- _Work request_
If a line in the entries contains the string "link", include that line in your answer.

- _Source records_

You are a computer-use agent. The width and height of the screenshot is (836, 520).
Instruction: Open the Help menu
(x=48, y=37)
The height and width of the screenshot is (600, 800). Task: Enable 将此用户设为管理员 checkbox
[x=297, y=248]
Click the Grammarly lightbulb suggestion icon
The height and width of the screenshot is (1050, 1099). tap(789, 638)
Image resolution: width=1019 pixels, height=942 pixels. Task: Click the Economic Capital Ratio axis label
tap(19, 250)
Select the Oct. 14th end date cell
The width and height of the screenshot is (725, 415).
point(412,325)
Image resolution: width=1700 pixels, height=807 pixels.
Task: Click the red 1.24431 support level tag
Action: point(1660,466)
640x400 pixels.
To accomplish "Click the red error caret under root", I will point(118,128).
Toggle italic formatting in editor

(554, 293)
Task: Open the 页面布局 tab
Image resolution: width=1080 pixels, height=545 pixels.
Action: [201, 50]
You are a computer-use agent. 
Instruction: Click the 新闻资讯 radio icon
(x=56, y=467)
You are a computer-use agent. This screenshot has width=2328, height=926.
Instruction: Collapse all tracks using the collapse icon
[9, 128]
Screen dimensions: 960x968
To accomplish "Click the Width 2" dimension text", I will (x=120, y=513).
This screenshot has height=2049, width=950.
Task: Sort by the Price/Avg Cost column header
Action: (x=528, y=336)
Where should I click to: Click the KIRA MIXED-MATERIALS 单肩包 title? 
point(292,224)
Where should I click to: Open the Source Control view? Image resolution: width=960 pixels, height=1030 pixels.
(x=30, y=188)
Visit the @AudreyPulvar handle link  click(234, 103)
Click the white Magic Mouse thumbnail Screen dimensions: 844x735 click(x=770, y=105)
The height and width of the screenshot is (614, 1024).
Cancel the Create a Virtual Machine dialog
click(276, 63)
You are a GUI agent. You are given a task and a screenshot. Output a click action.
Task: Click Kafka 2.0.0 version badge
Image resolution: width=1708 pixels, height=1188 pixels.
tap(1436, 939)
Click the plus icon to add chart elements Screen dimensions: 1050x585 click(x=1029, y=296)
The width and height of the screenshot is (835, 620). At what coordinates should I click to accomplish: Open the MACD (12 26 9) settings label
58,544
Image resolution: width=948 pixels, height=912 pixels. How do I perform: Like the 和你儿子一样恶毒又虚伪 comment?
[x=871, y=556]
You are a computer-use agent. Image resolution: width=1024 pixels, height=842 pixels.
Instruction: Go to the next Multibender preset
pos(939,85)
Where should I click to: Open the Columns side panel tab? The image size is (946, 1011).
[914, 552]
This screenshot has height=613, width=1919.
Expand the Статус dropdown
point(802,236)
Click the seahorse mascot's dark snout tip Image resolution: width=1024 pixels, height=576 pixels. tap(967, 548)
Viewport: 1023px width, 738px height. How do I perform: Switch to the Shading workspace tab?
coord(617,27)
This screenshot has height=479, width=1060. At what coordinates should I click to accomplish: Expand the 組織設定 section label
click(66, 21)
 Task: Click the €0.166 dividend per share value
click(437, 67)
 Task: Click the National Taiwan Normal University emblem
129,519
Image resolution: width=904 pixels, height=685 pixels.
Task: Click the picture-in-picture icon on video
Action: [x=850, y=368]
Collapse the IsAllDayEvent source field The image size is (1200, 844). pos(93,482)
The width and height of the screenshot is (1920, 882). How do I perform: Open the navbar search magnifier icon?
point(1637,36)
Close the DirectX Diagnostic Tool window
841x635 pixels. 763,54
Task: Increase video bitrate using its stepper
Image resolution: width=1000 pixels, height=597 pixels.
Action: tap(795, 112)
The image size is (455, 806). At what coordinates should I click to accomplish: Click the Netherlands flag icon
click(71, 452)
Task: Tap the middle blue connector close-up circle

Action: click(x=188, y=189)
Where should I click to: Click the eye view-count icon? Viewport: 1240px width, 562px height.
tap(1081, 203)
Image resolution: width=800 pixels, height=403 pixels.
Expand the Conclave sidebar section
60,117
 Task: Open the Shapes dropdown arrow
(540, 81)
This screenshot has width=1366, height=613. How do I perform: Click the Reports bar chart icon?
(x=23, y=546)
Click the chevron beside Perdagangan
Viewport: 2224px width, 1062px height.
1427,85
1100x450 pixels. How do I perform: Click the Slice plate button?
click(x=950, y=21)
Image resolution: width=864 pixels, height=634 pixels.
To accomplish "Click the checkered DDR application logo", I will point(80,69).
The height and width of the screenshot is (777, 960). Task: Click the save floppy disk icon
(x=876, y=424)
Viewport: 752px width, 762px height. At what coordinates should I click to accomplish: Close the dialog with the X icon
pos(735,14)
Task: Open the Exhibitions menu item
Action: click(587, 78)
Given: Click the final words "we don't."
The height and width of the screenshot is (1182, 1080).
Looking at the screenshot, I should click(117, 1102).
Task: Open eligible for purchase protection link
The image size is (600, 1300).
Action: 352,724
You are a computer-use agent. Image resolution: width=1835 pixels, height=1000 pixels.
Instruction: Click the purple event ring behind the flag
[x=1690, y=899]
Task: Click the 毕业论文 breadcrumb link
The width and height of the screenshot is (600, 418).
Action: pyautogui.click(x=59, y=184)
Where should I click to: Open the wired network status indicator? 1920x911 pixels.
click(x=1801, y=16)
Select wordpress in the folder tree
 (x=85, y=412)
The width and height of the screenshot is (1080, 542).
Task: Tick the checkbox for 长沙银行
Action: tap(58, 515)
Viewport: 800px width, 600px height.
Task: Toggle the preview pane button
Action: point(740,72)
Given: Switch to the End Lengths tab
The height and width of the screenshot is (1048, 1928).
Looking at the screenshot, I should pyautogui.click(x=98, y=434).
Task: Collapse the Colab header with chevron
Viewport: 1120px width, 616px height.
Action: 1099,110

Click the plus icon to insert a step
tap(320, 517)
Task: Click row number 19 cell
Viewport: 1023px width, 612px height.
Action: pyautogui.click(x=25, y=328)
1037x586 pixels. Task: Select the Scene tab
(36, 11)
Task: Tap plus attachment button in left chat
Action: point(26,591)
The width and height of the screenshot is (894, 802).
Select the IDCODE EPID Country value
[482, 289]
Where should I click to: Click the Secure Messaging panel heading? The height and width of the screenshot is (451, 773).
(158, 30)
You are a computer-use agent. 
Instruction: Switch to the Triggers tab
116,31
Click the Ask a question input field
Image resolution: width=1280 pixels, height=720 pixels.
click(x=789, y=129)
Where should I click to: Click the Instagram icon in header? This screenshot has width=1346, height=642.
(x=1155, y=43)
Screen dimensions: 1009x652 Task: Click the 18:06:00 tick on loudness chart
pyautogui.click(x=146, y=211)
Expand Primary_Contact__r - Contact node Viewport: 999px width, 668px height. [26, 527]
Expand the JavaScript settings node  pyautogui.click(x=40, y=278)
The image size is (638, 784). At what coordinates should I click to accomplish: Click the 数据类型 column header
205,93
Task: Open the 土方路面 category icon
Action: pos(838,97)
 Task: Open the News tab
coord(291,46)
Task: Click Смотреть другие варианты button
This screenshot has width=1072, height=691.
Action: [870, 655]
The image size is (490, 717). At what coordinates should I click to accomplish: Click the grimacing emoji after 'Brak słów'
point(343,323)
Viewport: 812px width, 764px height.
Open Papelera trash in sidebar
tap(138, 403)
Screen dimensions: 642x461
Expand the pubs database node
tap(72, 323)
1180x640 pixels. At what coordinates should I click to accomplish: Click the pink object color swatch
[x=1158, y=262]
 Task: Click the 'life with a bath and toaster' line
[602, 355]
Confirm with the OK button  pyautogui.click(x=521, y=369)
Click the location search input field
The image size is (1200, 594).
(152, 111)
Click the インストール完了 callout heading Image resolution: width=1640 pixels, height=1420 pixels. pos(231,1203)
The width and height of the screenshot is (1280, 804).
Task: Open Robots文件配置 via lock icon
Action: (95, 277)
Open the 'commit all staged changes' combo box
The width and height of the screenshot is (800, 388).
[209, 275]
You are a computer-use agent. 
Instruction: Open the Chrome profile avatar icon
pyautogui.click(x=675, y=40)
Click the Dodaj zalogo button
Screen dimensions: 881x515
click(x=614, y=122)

- _Solution_
Visit the @AudreyPulvar handle link  click(234, 103)
Task: Open eligible for purchase protection link
Task: Click the 毕业论文 breadcrumb link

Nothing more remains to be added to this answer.